Weight Watchers Soup Recipe: A Flavorful Journey to Health

Welcome to a soup that’s not just about keeping those pounds in check but also about packing a punch of flavor. Whether you’re on the Weight Watchers program or just looking for a healthy, delicious soup, this recipe is your ticket to a satisfying meal without the guilt.

Why This Recipe Works

  • Low in calories but high in flavor, thanks to a blend of spices and fresh vegetables.
  • Easy to make with simple, accessible ingredients that don’t break the bank.
  • Versatile recipe that allows for substitutions based on what’s in your fridge.
  • Perfect for meal prep, as it tastes even better the next day.
  • Keeps you full and satisfied, helping to curb those snack cravings.

Ingredients

  • 1 tbsp olive oil
  • 1 cup diced onions
  • 2 cloves garlic, minced
  • 1 cup diced carrots
  • 1 cup diced celery
  • 1 cup diced zucchini
  • 4 cups low-sodium vegetable broth
  • 1 can (14.5 oz) diced tomatoes, undrained
  • 1 tsp dried basil
  • 1 tsp dried oregano
  • Salt and pepper to taste

Equipment Needed

  • Large pot
  • Wooden spoon
  • Knife
  • Cutting board

Instructions

Recipe For Weight Watchers Soup

Step 1: Sauté the Aromatics

Heat the olive oil in a large pot over medium heat. Add the diced onions and minced garlic, sautéing until they’re translucent and fragrant, about 5 minutes. This step lays the flavor foundation for your soup, so don’t rush it.

Step 2: Add the Vegetables

Toss in the carrots, celery, and zucchini, stirring to combine with the onions and garlic. Cook for another 5 minutes until the vegetables start to soften. This is where your soup starts to get its body and texture.

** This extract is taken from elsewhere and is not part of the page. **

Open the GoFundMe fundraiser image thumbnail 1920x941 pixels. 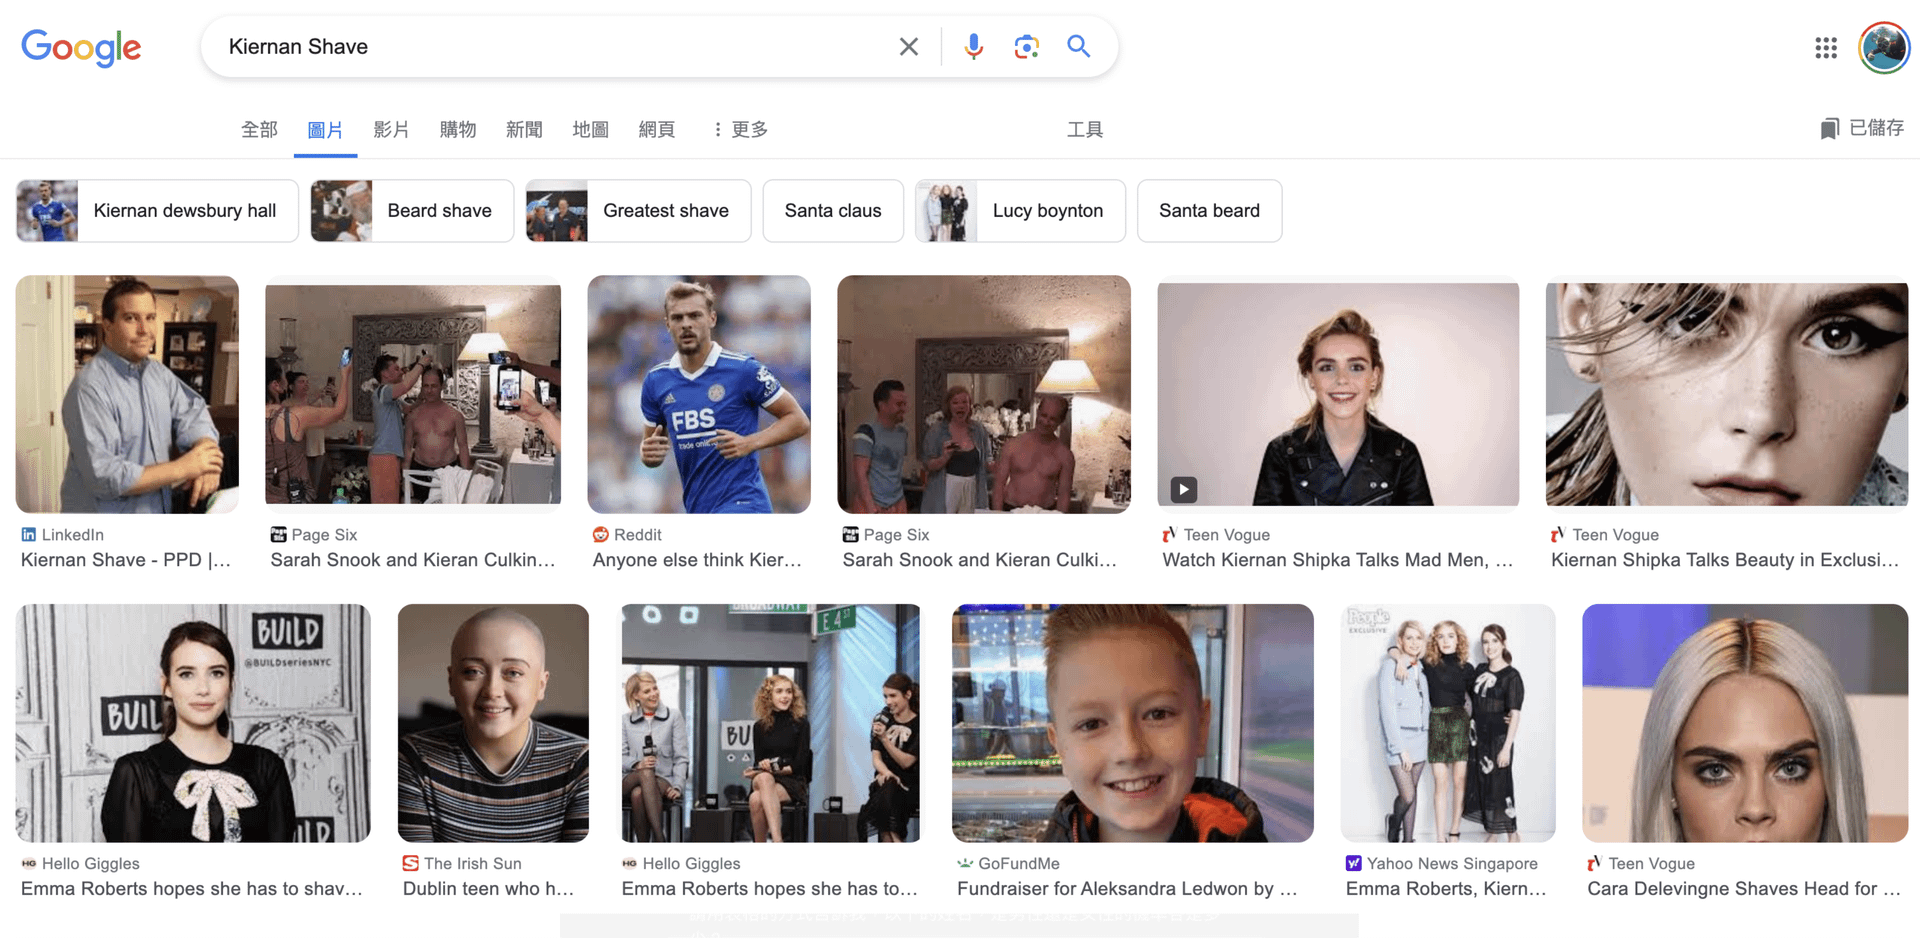(1132, 723)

Step 3: Pour in the Liquids

Add the vegetable broth and diced tomatoes to the pot, bringing the mixture to a boil. The tomatoes add a slight acidity and sweetness that balances the flavors beautifully.

Step 4: Season and Simmer

Stir in the dried basil and oregano, then reduce the heat to low. Let the soup simmer for 20 minutes, allowing the flavors to meld together. Season with salt and pepper to taste.

Step 5: Serve and Enjoy

Ladle the soup into bowls and serve hot. For an extra touch of freshness, garnish with chopped parsley or a squeeze of lemon juice.

Tips and Tricks

For a thicker soup, blend half of it before serving. If you’re short on time, use frozen vegetables instead of fresh. To add more protein, stir in some cooked chicken or tofu. Always taste and adjust the seasoning before serving. For a spicier version, add a pinch of red pepper flakes.

Recipe Variations

  • Add quinoa or lentils for extra protein and fiber.
  • Swap the zucchini for spinach or kale for a different green.
  • Use chicken broth instead of vegetable for a non-vegetarian version.
  • Add a can of beans for more texture and heartiness.
  • For a creamier texture, stir in a tablespoon of Greek yogurt before serving.

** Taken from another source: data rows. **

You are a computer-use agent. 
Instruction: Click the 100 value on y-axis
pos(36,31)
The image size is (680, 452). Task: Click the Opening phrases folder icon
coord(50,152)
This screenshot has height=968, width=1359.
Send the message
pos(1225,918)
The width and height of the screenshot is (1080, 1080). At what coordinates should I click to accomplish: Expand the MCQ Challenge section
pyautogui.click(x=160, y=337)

Frequently Asked Questions

Can I freeze this soup?

Absolutely! This soup freezes beautifully. Just let it cool completely before transferring it to freezer-safe containers. It’ll keep for up to 3 months. Thaw overnight in the fridge and reheat on the stove or in the microwave.

Is this soup vegan?

Yes, as long as you use vegetable broth, this soup is vegan-friendly. It’s also gluten-free, making it a great option for those with dietary restrictions.

How many Weight Watchers points is this soup?

This soup is zero points on the Weight Watchers Freestyle program, making it a fantastic option for anyone looking to stay on track without sacrificing flavor.

Summary

This Weight Watchers soup is a delicious, healthy, and easy-to-make meal that’s perfect for anyone looking to enjoy a flavorful dish without the guilt. With simple ingredients and straightforward instructions, it’s a recipe you’ll come back to again and again.